Most people who feel that physics is difficult don’t see the sense of "following nature's choice", I guess.
Also, some of people who study literature said, “The curriculum of physics is the same for the freshman, the sophomore, the junior, and senior. Don’t the students learn any new things in each year?”
This is the fact that the physics students have to learn the same subjects repeatedly even in the graduate school, such as, mechanics, electromagnetism, thermal and statistical mechanics, and quantum mechanics. But the contents for each year are obviously different.
Basic principles and equations are of course the same, but as each grade progresses, we have to deal with more complicated problems. If it gets complicated, the students have to learn more advanced mathematics and the abstract concepts. Therefore, it is hard for students to master the specific subject in one or two years.
Although it is true for other natural sciences and mathematics, physics requires accurate processes as important as the accurate final result. This is because if the conditions change, it will give us a completely different answer. But there is also other reason.
The process or the way of solving is also an invention of a very important tool for physics.
Some people say, "If you get the same answer anyway, you can use any method you like." However, by using a different method, we can check various things. In addition, we might solve other problem settings we could not even attempt before.
Hope you would appreciate the role of physics, natural sciences and mathematics, which each discovery or invention is very important and influential to the entire theory.
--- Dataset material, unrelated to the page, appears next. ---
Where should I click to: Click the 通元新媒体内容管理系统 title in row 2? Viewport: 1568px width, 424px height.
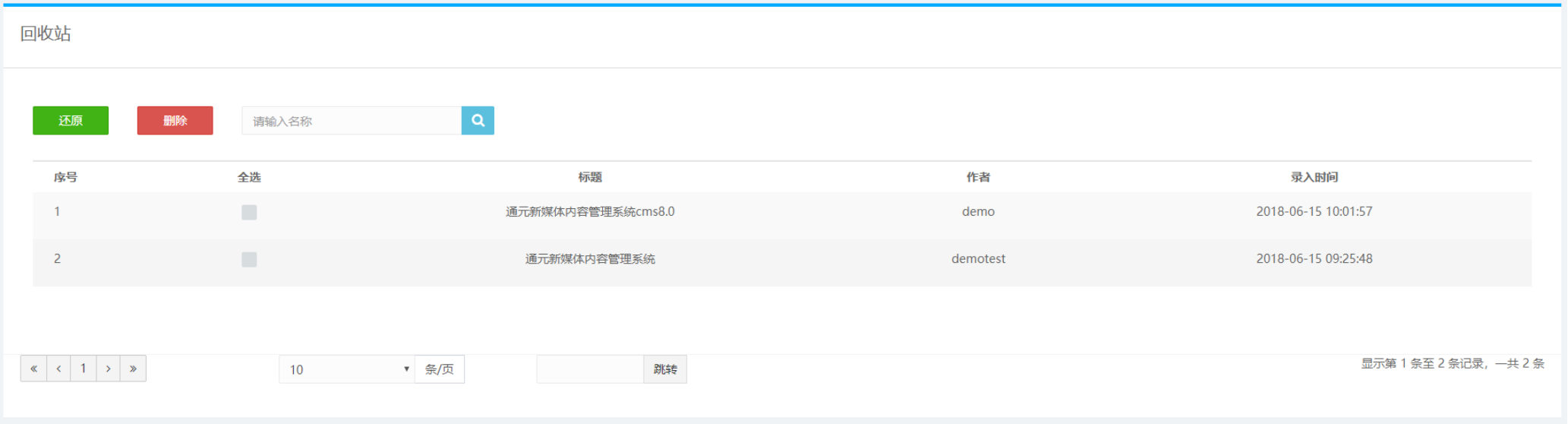[590, 259]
There are two kinds of force, which are the real force and the fictitious force. In fact, the centrifugal force is NOT a real force, but a fictitious force.
Now you want to say, "When you drive a car during a curve, you actually feel a force outward direction! Isn’t it real?" In fact, this is a force emerged relatively to the centripetal force when turning a curve. Of course, if you stop tracking the curve, you will not feel the “centrifugal force.”
Conversely, if the centrifugal force is really exerting an object or a car, then it moves to the outside of the direction. However, it does not happen in any case.
For instance, as shown in the figure, there is a ball with a certain mass connected to the string. Then, rotate it around the center to make a constant velocity of circular motion. If the centrifugal force is real, the ball jumps out on the outside of the circular orbit when released at B.
But the reality depicts as jumping toward tangential direction as shown in the figure on the right. This is because the centrifugal force is not a real force.
This is the same for a car driving in a curve. When the car goes too fast to turn the curve, the car skids off toward the tangential direction of the curve although we always feel like the car goes off toward perpendicular to the curve’s orbit.
In general, there is another fictitious force other than centrifugal force with a moving object on the Earth. The object looks turning for the outside observer; namely, there appears to be a fictitious force, which is known as the Coriolis force.
As you can see, it does not happen unless the Earth is spinning. Due to the Coriolis force, the hurricanes on the northern hemisphere rotate counter-clockwise.
We can say that the fictitious force is a force generated associated with the correspondent real force or the motion of the reference frame. It is not a force that exists independently.